Whole-cell transformation experiments were performed using proteins extracted from E. coli BL21/pETcoeI culture. When product 4 was used as a feedstock, in addition to products 2 and 3, a new product 5 was also detected (Supplementary Figure S3). The HR-MS analysis of product 5 identified the chemical formula C₁₅H₁₀O₅ ([M–H]⁻ 269.0460, observed, 269.2320, calculated). The interpretation of NMR data (Supplementary Figures S29–S33 and Supplementary Table S3) revealed that product 5 was a C-2 methylated form of product 4 (Supplementary Figure S6). Further, product 5 was also introduced into whole-cell transformation but could not be transformed into any product (Supplementary Figure S3).

The character of CoeI was studied using in vitro enzymatic assays. When product 4 was used as a substrate, it can be methylated by CoeI to form product 5 (Figure 4). Without SAM and Na₂S₂O₄, product 4 could no longer be converted to product 5 by CoeI, indicating that the reaction was both SAM- and Na₂S₂O₄-dependent (Figure 4A).

However, unlike whole-cell transformation experiments, the generation of products 2 and 3 could not be detected in the enzymatic assay system, even after increasing the amount of enzyme and prolonging the reaction time. Therefore, product 5 was used as a substrate to test the activity of CoeI, but no new peaks were detected on HPLC (Supplementary Figure S2).

In vitro biochemical activity of CoeI toward substrate 2 was tested. Many peaks appeared in the HPLC profile of the living system. The formation of substrate 3 in the reaction system could be detected ([M–H]⁻ = 299.06), but the reaction could still proceed with boiled CoeI (Figure 5A), implying that substrates 2 and 3 occurred nonenzymatically. In addition, a new peak of [M–H]⁻ = 421.24 had a higher yield than that of substrate 3 (Figure 5A). To confirm the source of the methyl group of substrate 3, we individually removed SAM and DTT from the system. The reaction could still proceed without adding SAM to the system (Supplementary Figures S4, S5), implying that the source of the methyl group of substrate 3 was not SAM. After removal of DTT from the reaction system, the peak of [M–H]⁻ = 421.24 disappeared. We speculated that the production of this compound was related to DTT (Supplementary Figure S3).

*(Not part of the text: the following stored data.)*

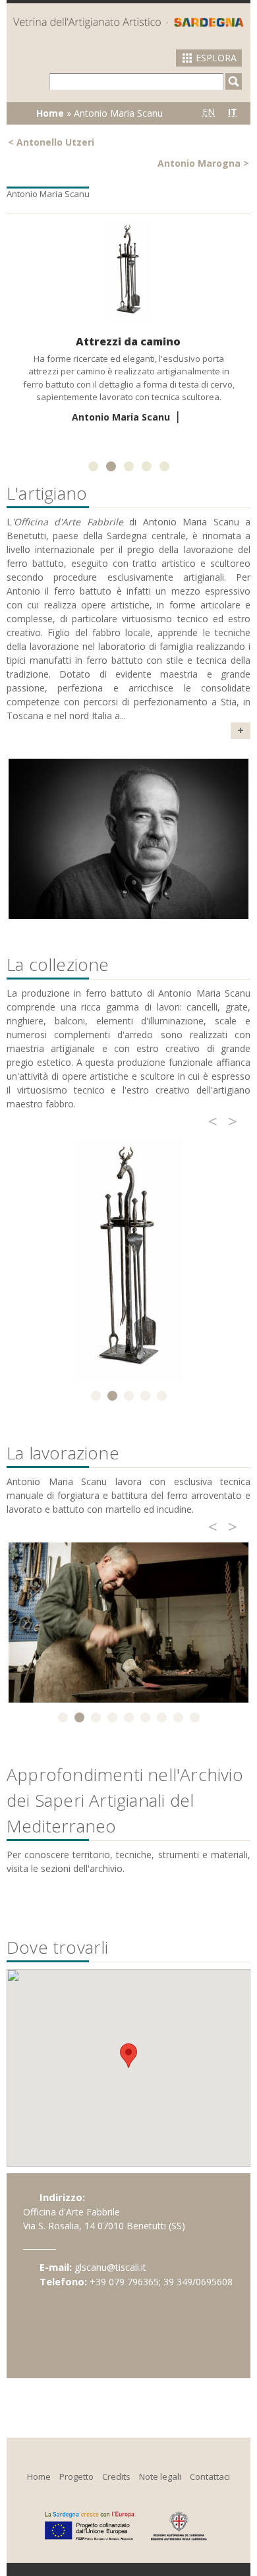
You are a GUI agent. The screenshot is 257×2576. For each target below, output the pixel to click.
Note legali (160, 2476)
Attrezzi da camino (128, 341)
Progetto (76, 2476)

Given that the source of the methyl group of substrate 3 is not SAM, the source of the methyl group is probably methanol used to quench the reaction. To verify this conjecture, the reaction mixture was extracted with ethyl acetate instead of quenching with methanol. The production of substrate 3 could no longer be detected as a result of the reaction. In addition, perdeuterated methanol was used to quench the reaction. In accordance with expectations, substrate 3 was produced with an increased molecular weight of 3 (Figure 5B), confirming that the source of the methoxyl group in substrate 3 was methanol, which is used to quench the reaction (Figure 5C).